Poco dopo aver insediato la giunta, licenziò subito due assessori, perché non erano allineati. Lei oggi crede al suo impegno, manifestato al Lingotto, di voler passare dall' io al noi?
«Renzi ha un comportamento indipendente e insofferente, la sua indole è quella di un uomo che non sa stare in squadra. Verso di me si è sempre comportato lealmente, ma con lui il confronto non è mai stato possibile. Aprì un conflitto con i Ds, fu proposta una mozione di sfiducia nei suoi confronti ma si decise di tenere in vita la legislatura. Fu una scelta politica, forse potevamo fermarlo in quel momento».
All' origine di tutto ci fu quel blitz per la candidatura alla presidenza della Provincia, ma la sua road map l' aveva già bene in testa.
«Penso di sì. Prima di decidere che la presidenza della Provincia sarebbe toccata alla Margherita, per equilibrare la conferma di Domenici a Palazzo Vecchio, noi offrimmo agli alleati candidature a sindaco nei comuni dell' alto Mugello, zona tradizionalmente bianca. E sa che cosa ci rispose, con una battuta delle sue? "Non si può essere il partito delle castagne". Che si raccolgono appunto in quel territorio».
Andò a finire come voleva lui. Stessa storia, mi pare, alle primarie per diventare sindaco nel 2009. Solo un' anticipazione di quello che accadrà dopo, contro Bersani.

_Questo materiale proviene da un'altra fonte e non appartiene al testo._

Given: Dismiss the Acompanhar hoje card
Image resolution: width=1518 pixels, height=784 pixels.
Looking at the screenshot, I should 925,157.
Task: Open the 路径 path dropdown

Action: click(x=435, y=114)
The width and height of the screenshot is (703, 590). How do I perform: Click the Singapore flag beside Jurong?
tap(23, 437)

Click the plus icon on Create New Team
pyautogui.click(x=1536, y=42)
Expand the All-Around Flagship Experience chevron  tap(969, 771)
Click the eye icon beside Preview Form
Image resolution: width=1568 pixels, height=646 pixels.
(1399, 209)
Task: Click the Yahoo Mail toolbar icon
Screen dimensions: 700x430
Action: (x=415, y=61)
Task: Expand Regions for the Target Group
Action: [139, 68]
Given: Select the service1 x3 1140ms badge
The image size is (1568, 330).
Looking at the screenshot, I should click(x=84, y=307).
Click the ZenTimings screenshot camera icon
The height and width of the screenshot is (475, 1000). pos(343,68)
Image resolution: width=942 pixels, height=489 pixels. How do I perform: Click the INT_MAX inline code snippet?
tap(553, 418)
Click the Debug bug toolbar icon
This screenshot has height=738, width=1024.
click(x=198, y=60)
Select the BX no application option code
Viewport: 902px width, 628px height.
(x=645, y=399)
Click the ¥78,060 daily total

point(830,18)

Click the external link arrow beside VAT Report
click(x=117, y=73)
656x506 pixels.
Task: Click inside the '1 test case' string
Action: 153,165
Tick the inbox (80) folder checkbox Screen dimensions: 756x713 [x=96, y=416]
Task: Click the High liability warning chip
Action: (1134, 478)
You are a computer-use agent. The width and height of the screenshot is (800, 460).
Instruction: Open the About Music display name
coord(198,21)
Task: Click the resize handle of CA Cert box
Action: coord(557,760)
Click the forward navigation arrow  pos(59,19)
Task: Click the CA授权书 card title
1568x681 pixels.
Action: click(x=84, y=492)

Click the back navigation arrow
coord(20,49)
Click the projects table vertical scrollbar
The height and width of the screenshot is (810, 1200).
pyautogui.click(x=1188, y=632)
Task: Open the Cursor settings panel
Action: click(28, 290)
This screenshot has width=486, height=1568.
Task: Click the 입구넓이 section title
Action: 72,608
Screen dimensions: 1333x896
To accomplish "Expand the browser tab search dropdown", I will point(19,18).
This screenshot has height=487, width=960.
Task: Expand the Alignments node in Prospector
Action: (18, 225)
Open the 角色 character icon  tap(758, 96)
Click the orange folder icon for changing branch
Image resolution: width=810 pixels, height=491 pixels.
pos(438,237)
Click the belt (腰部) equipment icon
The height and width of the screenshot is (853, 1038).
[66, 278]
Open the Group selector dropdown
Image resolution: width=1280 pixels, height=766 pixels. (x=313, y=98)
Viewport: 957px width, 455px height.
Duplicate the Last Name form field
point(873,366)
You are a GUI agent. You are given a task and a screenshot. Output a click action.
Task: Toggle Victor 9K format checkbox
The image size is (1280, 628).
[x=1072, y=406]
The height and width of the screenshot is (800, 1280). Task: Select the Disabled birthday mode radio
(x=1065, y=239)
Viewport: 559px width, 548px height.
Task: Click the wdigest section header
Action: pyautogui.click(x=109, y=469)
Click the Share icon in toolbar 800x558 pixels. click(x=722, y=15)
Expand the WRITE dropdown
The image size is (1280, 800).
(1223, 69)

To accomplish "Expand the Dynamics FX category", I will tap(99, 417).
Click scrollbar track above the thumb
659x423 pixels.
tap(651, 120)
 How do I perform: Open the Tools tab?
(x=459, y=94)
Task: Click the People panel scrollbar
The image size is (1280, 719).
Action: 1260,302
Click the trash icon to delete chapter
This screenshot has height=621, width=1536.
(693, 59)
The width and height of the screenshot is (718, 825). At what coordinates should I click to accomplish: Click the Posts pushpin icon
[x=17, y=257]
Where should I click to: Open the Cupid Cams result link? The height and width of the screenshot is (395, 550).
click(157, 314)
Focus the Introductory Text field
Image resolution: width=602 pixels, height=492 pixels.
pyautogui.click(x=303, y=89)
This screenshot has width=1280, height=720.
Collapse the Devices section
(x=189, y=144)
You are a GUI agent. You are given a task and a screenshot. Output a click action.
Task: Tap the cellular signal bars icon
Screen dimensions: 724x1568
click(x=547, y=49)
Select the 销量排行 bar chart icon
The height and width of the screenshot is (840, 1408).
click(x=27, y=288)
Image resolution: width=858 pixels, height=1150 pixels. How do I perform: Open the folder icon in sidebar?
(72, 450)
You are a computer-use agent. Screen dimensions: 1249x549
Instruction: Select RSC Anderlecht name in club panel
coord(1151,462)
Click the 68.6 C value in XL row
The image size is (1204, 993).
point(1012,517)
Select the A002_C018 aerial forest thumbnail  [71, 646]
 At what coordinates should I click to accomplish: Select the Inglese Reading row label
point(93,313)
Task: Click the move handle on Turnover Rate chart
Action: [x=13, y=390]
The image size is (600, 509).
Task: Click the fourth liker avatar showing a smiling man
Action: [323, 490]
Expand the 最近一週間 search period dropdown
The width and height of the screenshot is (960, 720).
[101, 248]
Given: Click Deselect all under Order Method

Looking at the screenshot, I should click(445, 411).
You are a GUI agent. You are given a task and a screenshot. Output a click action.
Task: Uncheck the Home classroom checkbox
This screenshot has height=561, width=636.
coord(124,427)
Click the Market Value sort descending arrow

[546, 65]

«Sì, io avrei preferito almeno un impegno di voto per il centrosinistra, invece furono primarie aperte, "per non restringere il campo della partecipazione", disse. Così anche la soglia al primo turno, fu abbassata al 40%, con la scusa di evitare tecnicamente il ballottaggio».
Perché la cosiddetta base, cioè le case del popolo, che fino a una decina d' anni fa funzionavano ancora, non si rivoltarono contro un personaggio così lontano dai loro sentimenti?
«Perché il primo comandamento da seguire, qui, è sempre stato l' attaccamento e l' obbedienza al partito. Spero lo sia anche oggi».
Oggi voteranno per Renzi o per Orlando? O per Emiliano?
«Io so che alle primarie voterò per Orlando: credo che voglia davvero cambiare il Pd, di questo c' è bisogno».
Lei nel 2009 è diventato presidente della Provincia dopo Renzi, che traslocò in Palazzo Vecchio. Sia sincero: ricorda qualche fregatura?
«Disse pubblicamente che mi aveva lasciato i soldi per il recupero dell' ex convento di Sant' Orsola, un immobile molto importante nel centro storico della città e sul quale aveva puntato una parte del suo programma di governo. Non era vero. Non ho mai trovato un euro».